Today I celebrate the patients that I serve

By Bhavik Kumar, MD MPH, Texas Medical Director 

From my own practice of medicine and from peer-reviewed studies, we know that women of color, low-income women, and young women face the barriers to accessing abortion care with greater severity than others. Unfortunately, these groups of people also face other barriers in life such as poverty, poor access to prenatal care, and lower rates of health literacy. When placed in combination with restrictive abortion laws, the burdens carried by these groups of people can oppress them for generations.
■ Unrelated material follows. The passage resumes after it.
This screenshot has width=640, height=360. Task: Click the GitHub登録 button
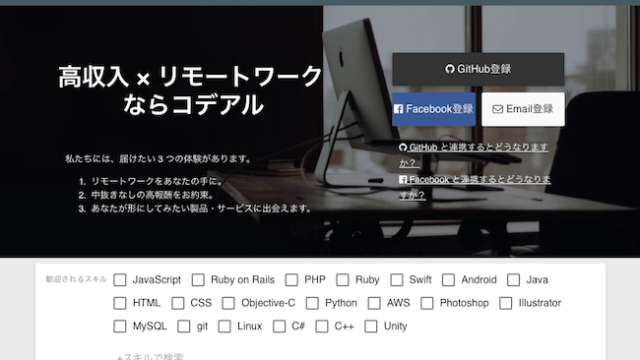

The Texas legislature in 2017 passed Senate Bill 8 (SB8), a set of anti-abortion laws that would make it more unnecessarily difficult to access and provide abortion care. One of these provisions is central to an ongoing legal battle that was decided by a Federal court last week.  This is a law that would require physicians to begin experimenting with patients in order to meet the requirements of the law. The law would allow legislators to dictate how I practice medicine, potentially putting my patients in harm’s way.

Unfortunately, this is not the first time ideologically based laws have found their way into my provision of medical care. For decades, politicians have tried to chip away at a person’s right to access abortion care. They have been able to accomplish this through required waiting periods up to 72 hours in some places, burdensome reporting requirements for clinics, requiring physicians to read medically inaccurate information to patients before an abortion, and adding barriers to young women seeking abortion care. Ultimately, healthcare decisions should be made with the clinician, the patient, and any person they choose to include, not with politicians.
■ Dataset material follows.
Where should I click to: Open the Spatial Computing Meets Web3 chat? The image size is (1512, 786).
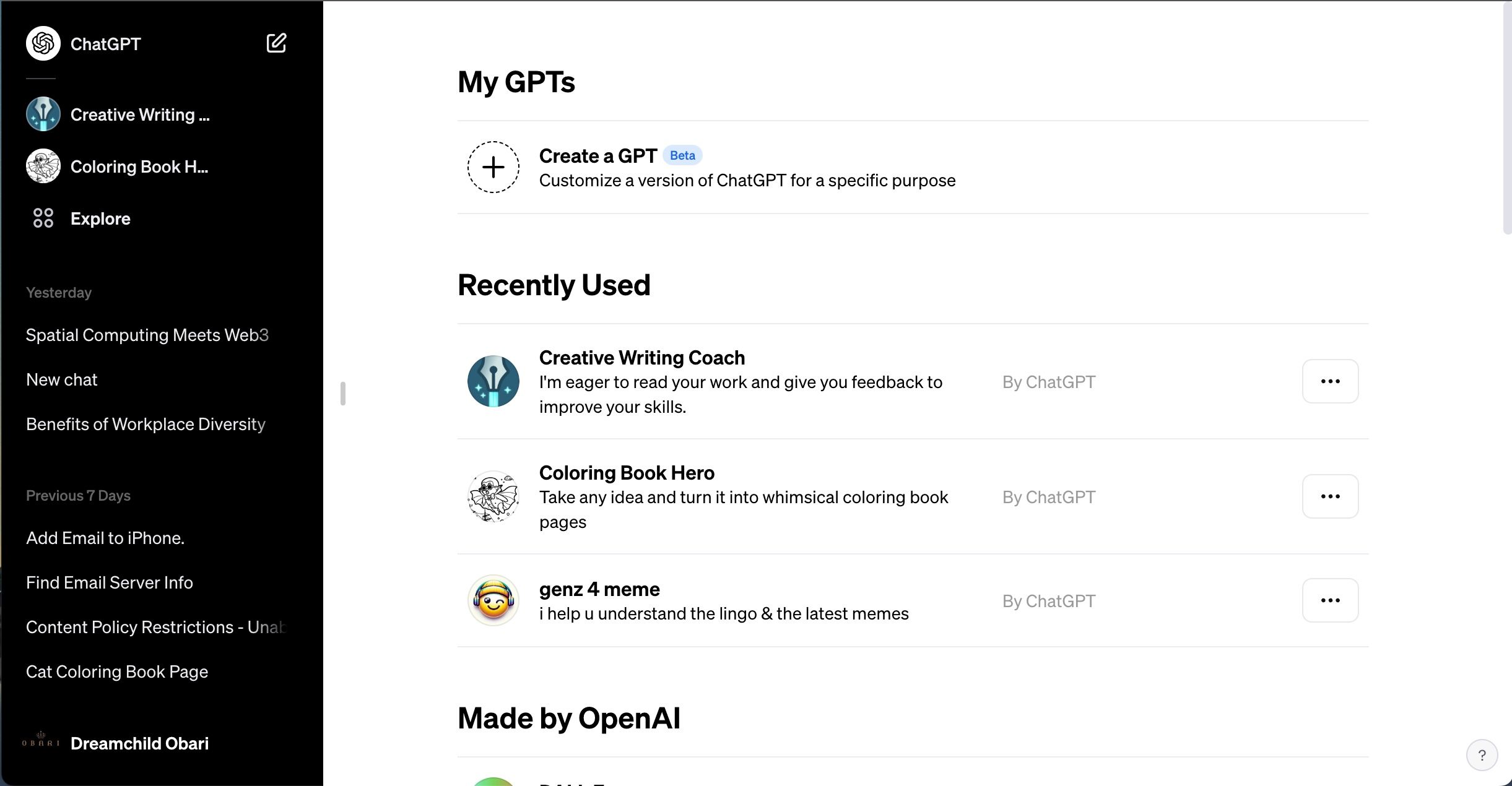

In my opinion, this is the ultimate purpose of any law that specifically targets, intentionally or otherwise, certain groups of people–  to continually increase barriers, so that access to safe, quality abortion care is out of reach.

With last week’s favorable decision from Judge Yeakel in Texas, I am able to continue providing care to patients based on my years of training and practice medicine based on science and research, not ideology. The court has confirmed that the state had no vested interest in the well-being of the people I take care of and that the proposed law would have only added to the burdens my patients already face in accessing abortion care in Texas.
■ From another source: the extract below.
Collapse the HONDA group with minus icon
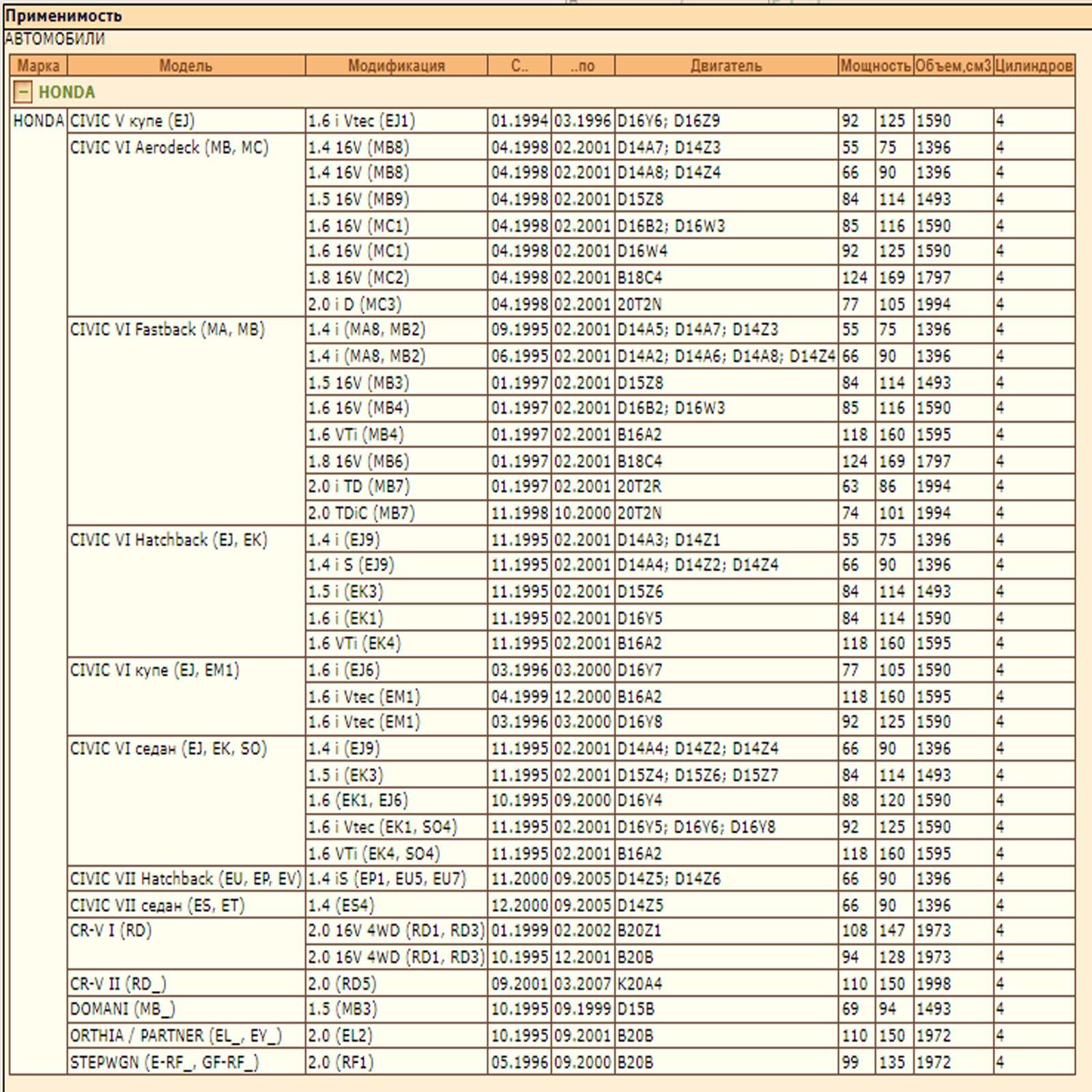Image resolution: width=1092 pixels, height=1092 pixels. pyautogui.click(x=23, y=91)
I celebrate this just decision with the patients I take care of every day and with the staff at Whole Woman’s Health clinics across Texas in Fort Worth, Austin, San Antonio, and McAllen. We see the faces that are affected by these laws, we hear their stories, and we often feel their burdens.

Today, there will be one less medically unnecessary burden in the way for people exercising their constitutional right to an abortion. But let’s not forget the already inherent challenges that exist that some are faced with that make it nearly impossible to access safe, quality abortion care.